Oracle User Group meetups attract some great DBAs and database developers. With their permission, I'd like to share a slick little Extract, Transform, Load ("ETL") data integration pattern that DBA Ken Frank introduced to me, developed with Sidi Mohamed Cheikh Ahmed and Sue Kolles. It does a single-direction sync from Oracle into Salesforce, making sure that inserts, updates, and deletes are all propagated.
The heart of the architecture is to create spare tables inside your database. Compared to the overall cost of Oracle, spare tables here and there as scratch paper are cheap.

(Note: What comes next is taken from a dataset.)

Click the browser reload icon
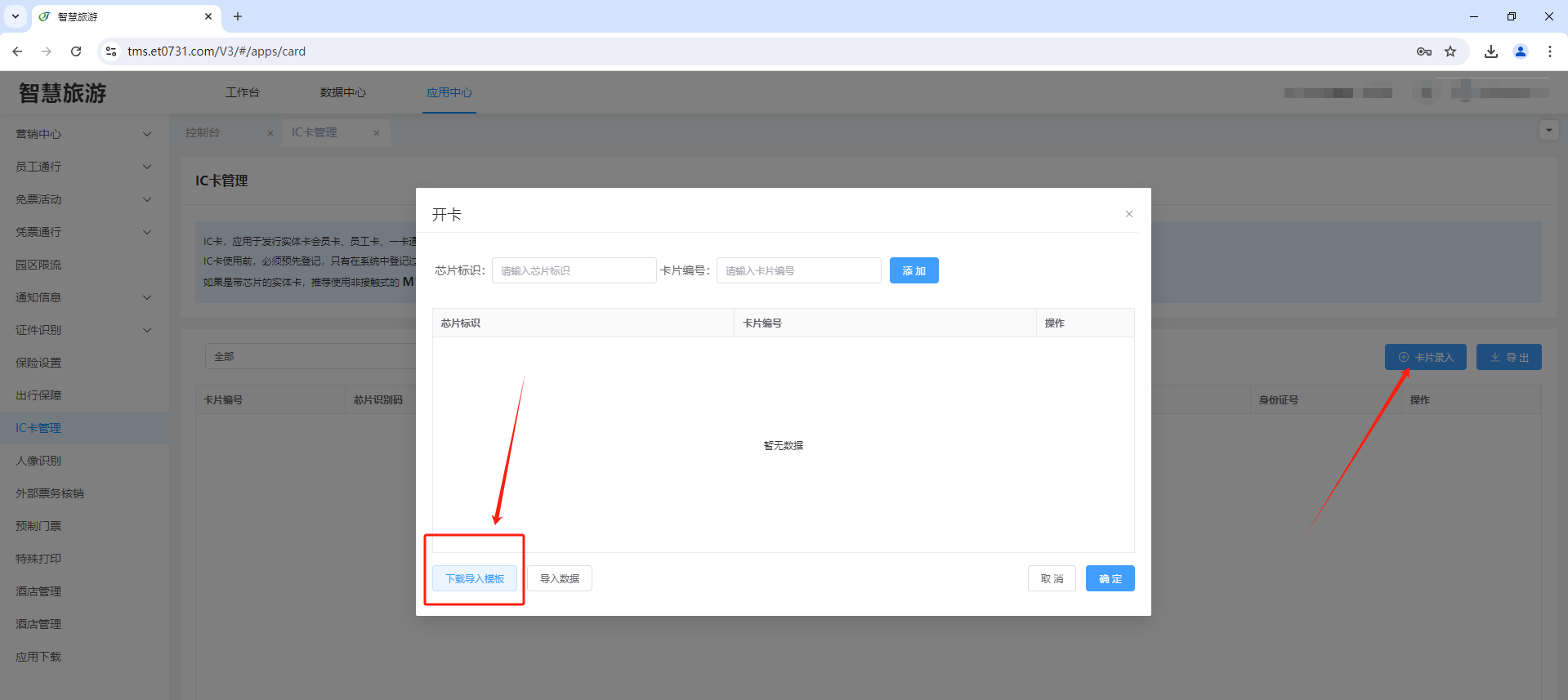1568x700 pixels. [x=76, y=51]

Keeping a lot of computation inside a full-fledged database engine also reduces the number of API calls to Salesforce – which is good, since they’re quite limited when compared to the “free” computation built into a major database management system.
Oracle data
Let’s say you have an Oracle table called person
with the following 3 records in it:
id | lname | fname | company |
---|---|---|---|
A1A1A1 | Amjit | Anush | Apple |
B2B2B2 | Borges | Benita | Boiron |
C3C3C3 | Combs | Cathy | CVS |
Data mappings
The goal, for this article, is to ensure that anything that happens in Oracle’s person
table makes its way into in the Contact
table of a Salesforce org – even record deletions.

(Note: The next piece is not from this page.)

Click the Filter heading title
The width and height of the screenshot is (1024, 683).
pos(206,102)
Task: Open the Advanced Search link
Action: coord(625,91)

You create a unique case-insensitive external ID field called Oracle_Id__c
on Contact
over in Salesforce. That’s the field to which person.id
should be kept synchronized.
For simplicity’s sake, we’ll ignore the complexities of dealing with Account
in Salesforce and just imagine that there’s a Company__c
custom field on the Contact
table of Salesforce, to which person.company
should be kept synchronized.
You also plan to map person.lname
to Contact.LastName
, as well as person.fname
to Contact.FirstName
.
DML:
- You’ll be doing
UPSERT
operations against Salesforce’sContact
table, overwriting data with fresh updates from Oracle, but never overwriting Oracle data with any details from Salesforce. - You’ll also be doing
DELETE
operations against Salesforce’sContact
table, deletingContact
records whoseOracle_Id__c
value no longer appears inperson.id
over in Oracle.
1: Oracle “outbound” table: upserts
First, create a table called person_outbound
in Oracle. It should have similar columns to person
, although it’s fine to rename them, plus 4 new fields.

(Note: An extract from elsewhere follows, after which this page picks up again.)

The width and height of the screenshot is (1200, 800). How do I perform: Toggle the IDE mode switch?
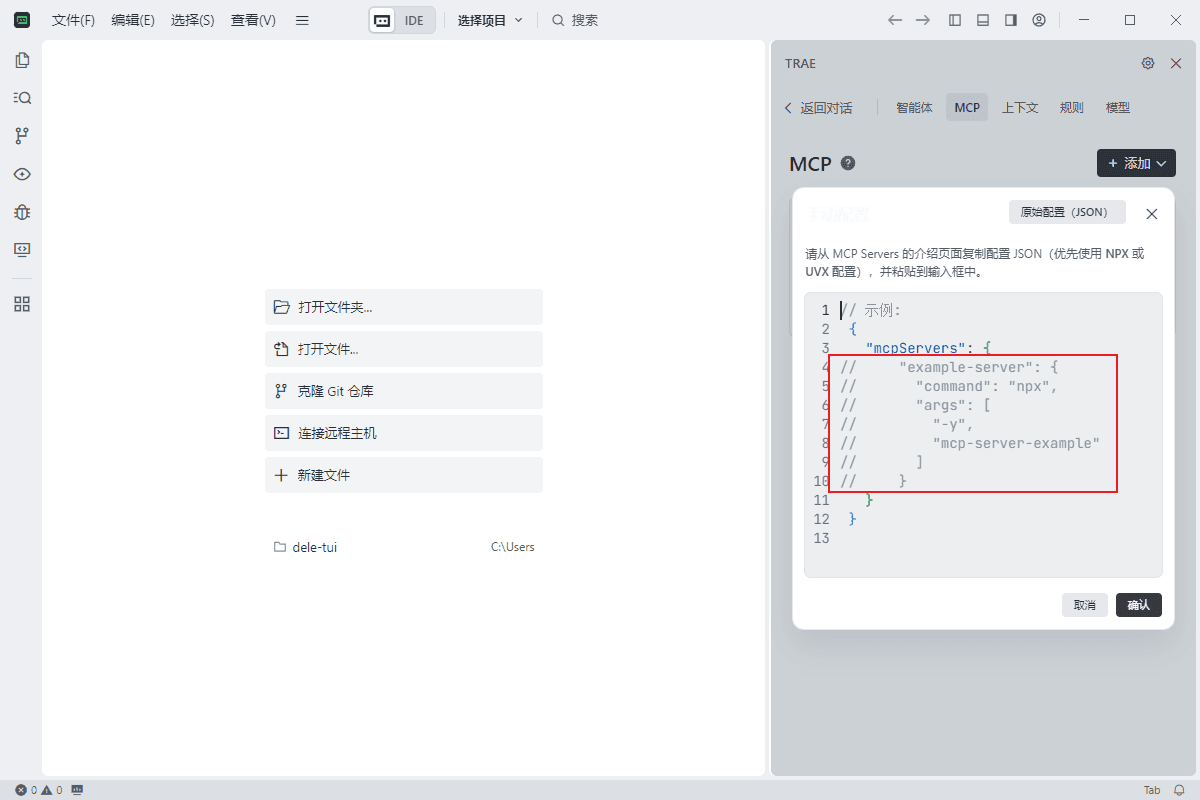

oracle_id | lastname | firstname | company | salesforce_contact_id | date_loaded_to_salesforce | delete_flag | date_deleted_from_salesforce |
---|---|---|---|---|---|---|---|
The first script of your ETL job will sweep data from a SQL query and into DML against person_outbound
(insert+update merge keyed on person_outbound.oracle_id
).
The SQL query should look something like this – it’s the data you consider important from person
, MINUS the data you already have in person_outbound
.
SELECT id, lname, fname, company
FROM person
WHERE id IS NOT NULL
MINUS
SELECT oracle_id, lastname, firstname, company
FROM person_outbound
Make the top query as complex as you’d like. For example, perhaps you need to concatenate a fiew fields to serve as equivalent to oracle_id
, if you don’t have a naturally suited primary key like I do in person.id
.
In the ETL job responsible for DML into person_outbound
, map the query’s output fields id
, lname
, fname
, and company
to oracle_id
, lastname
, firstname
, and company
. Also map a forced-NULL value into date_loaded_to_salesforce
.
Then run your ETL job.
Validate that it ran by verifying that SELECT * FROM person_outbound
:
oracle_id | lastname | firstname | company | salesforce_contact_id | date_loaded_to_salesforce | delete_flag | date_deleted_from_salesforce |
---|---|---|---|---|---|---|---|
A1A1A1 | Amjit | Anush | Apple | ||||
B2B2B2 | Borges | Benita | Boiron | ||||
C3C3C3 | Combs | Cathy | CVS |
2: Upsert to Salesforce
Second, build an ETL job that does an UPSERT
operation from the following SQL query…
SELECT oracle_id, lastname, firstname, company
FROM person_outbound
WHERE date_loaded_to_salesforce IS NULL
…into to Salesforce’s Contact
table, with the upsert keyed on Oracle_Id__c
.
Be sure to build the ETL job so that it makes the success/failure responses that come back from Salesforce after upsert available for further ETL operations (you’ll want to save them off to temporary file storage as CSV files).
Map oracle_id
to Oracle_Id __c
, lastname
to LastName
, firstname
to FirstName
, and company
to Company__ c
.
Before running your ETL job, set up your ETL tool to save off the Success file as person_contact_salesforce_upsert_success.csv
and the Failure file as person_contact_salesforce_upsert_failure.csv
.
If you have a little while (hours) before your ETL tool deletes the CSV files, go ahead and run the ETL job now. If not, wait until you’ve added the next step and then come back to do this.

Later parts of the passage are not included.